[Start of section]
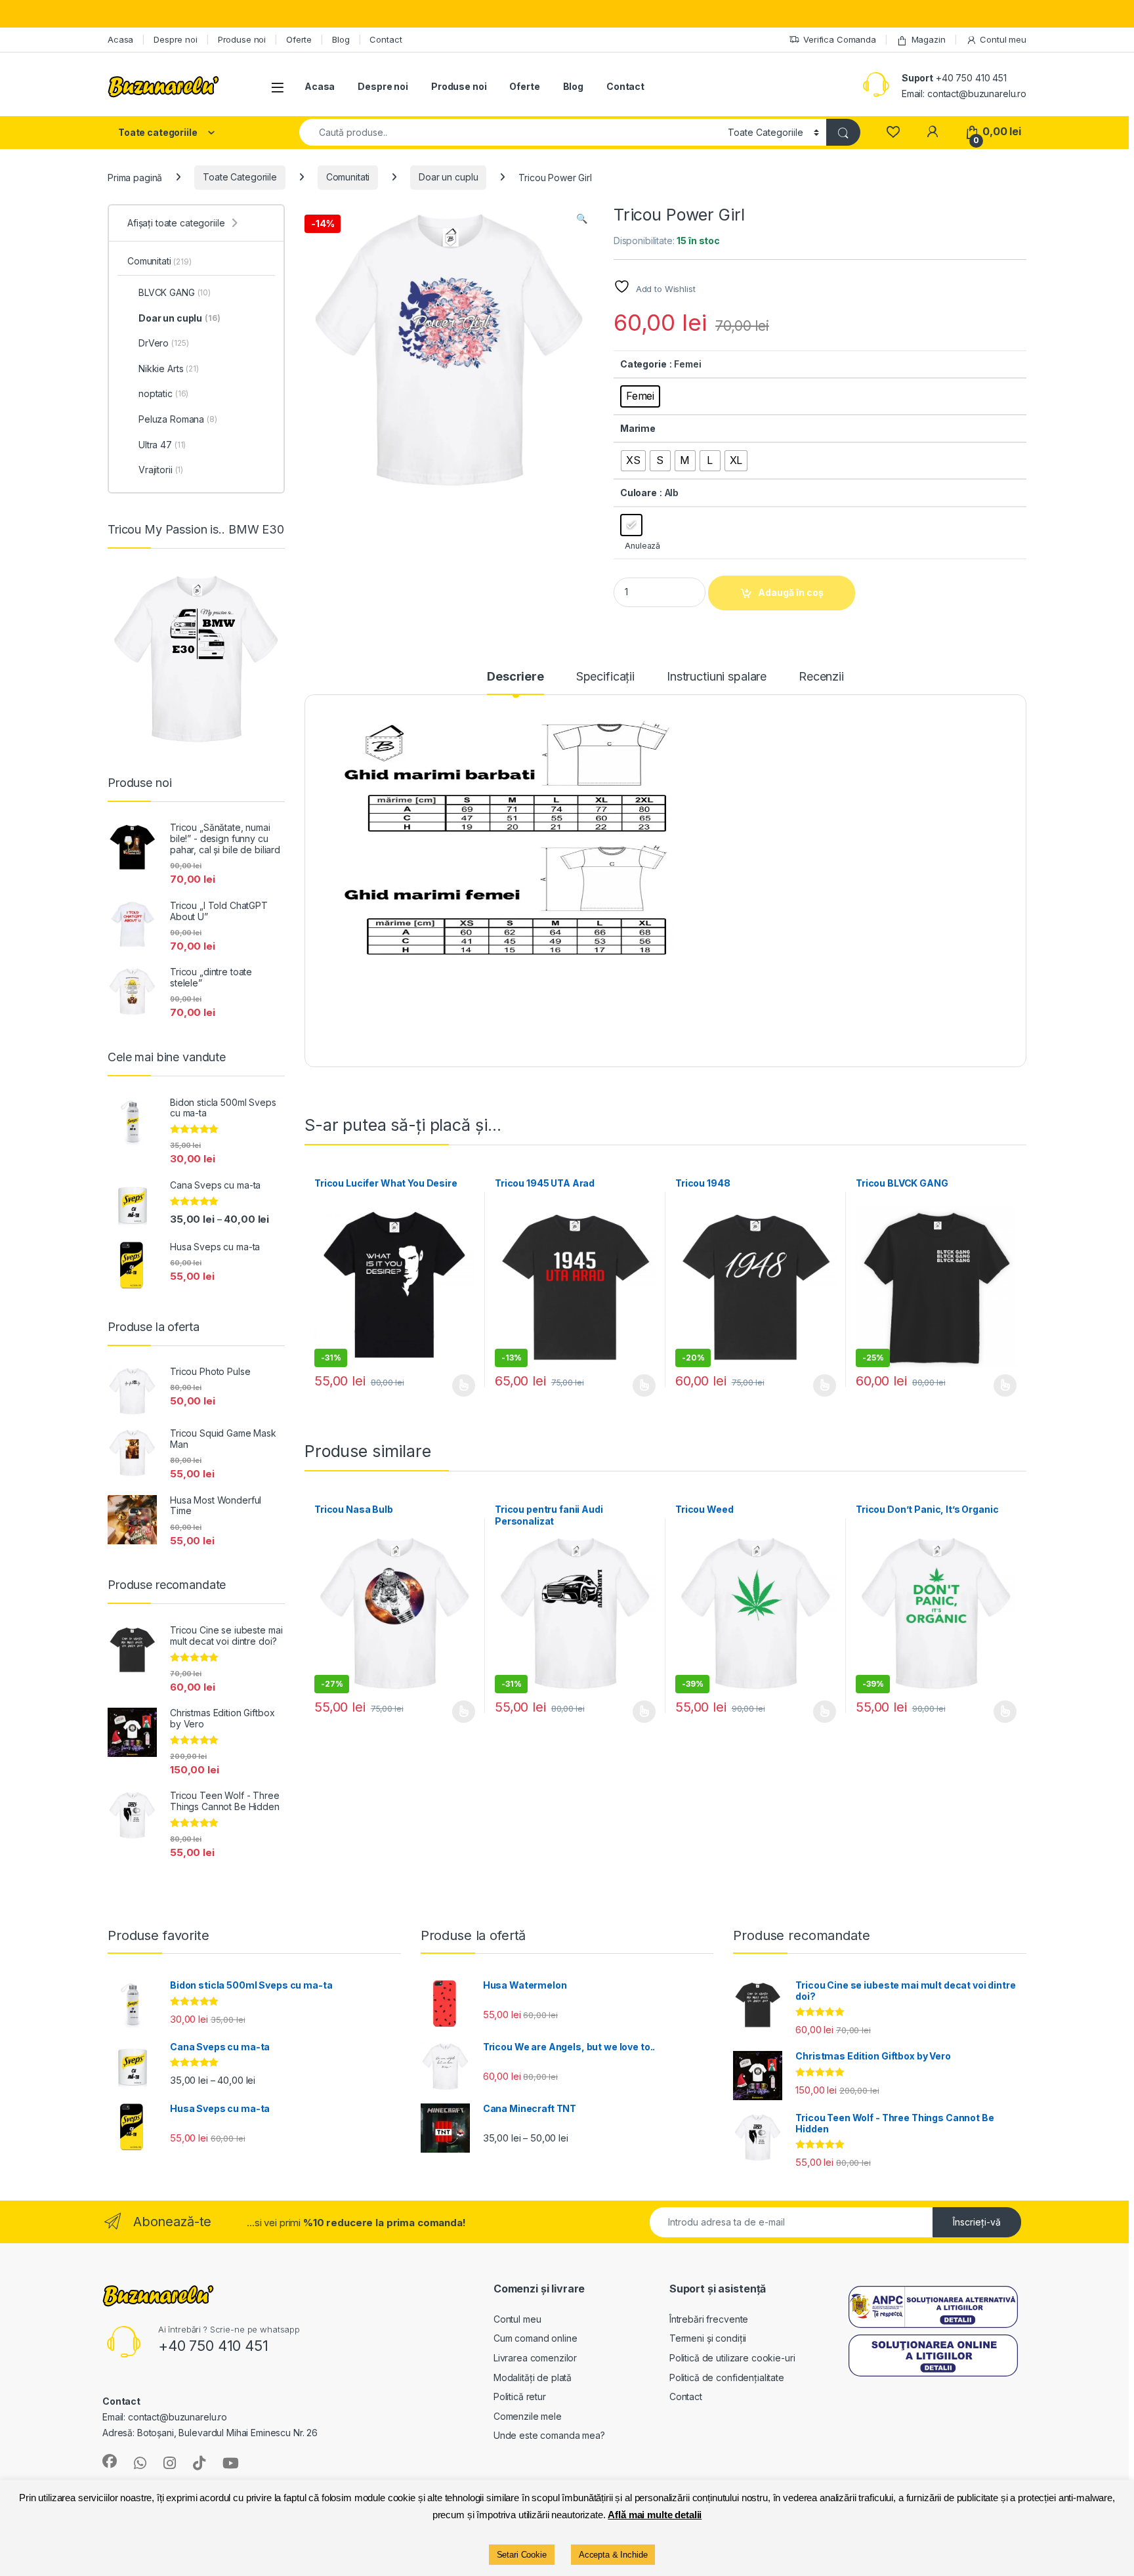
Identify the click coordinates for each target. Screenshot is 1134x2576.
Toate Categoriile (240, 176)
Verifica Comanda (839, 39)
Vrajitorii (160, 469)
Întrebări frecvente (708, 2319)
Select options (640, 1711)
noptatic (163, 393)
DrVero (163, 342)
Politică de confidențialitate (726, 2377)
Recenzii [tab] (821, 677)
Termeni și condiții (707, 2338)
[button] (581, 218)
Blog (340, 39)
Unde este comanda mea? (549, 2435)
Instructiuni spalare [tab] (716, 677)
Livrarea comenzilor (535, 2357)
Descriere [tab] (515, 677)
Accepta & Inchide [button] (613, 2555)
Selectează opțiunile (451, 1385)
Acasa (120, 39)
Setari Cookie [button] (522, 2555)
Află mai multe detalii (655, 2514)
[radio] (640, 396)
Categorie (643, 364)
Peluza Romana (177, 419)
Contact (385, 39)
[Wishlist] (892, 131)
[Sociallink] (109, 2461)
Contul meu (1003, 39)
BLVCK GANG (174, 292)
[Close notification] (1113, 14)
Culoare (638, 492)
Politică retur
[End of section]
(Aim of the task)
Your answer should consist only of the number of lines in the entries above that include "Politică".

(Response box)
2